═════ Data excerpts ═════
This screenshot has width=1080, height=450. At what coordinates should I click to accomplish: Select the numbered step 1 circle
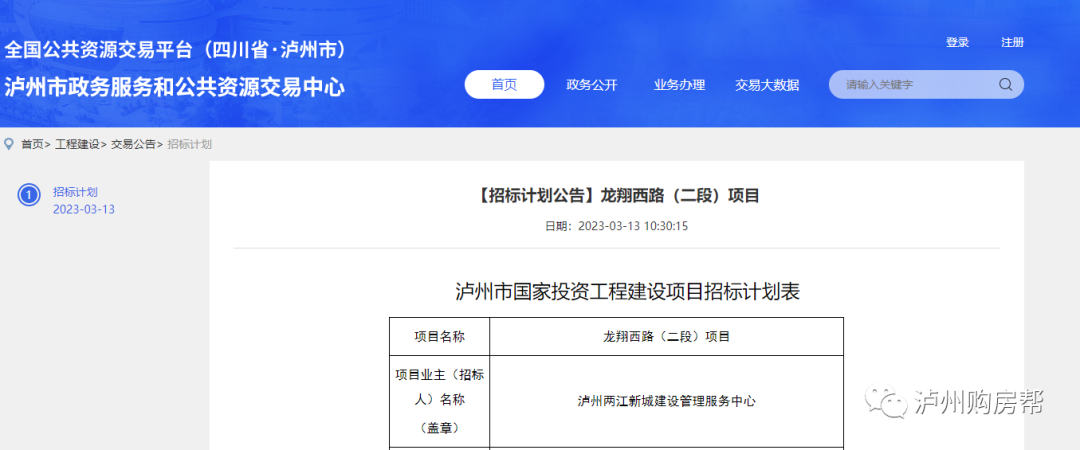29,195
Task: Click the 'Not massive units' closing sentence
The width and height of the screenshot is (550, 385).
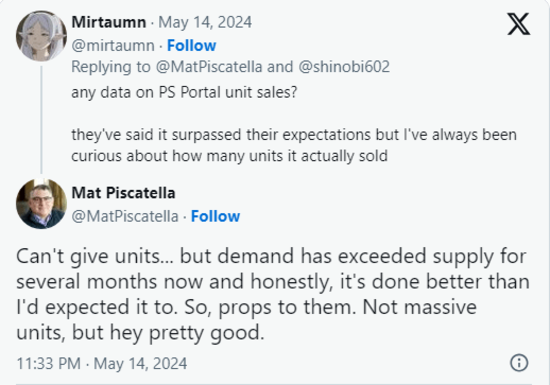Action: coord(246,320)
═════
**Exercise brief**
Pictures omitted, give the entries again exactly.

**Task output**
This screenshot has width=1080, height=450. At what coordinates should I click to accomplish: Select the numbered step 1 circle
29,195
Task: Click the 'Not massive units' closing sentence
The width and height of the screenshot is (550, 385).
Action: coord(246,320)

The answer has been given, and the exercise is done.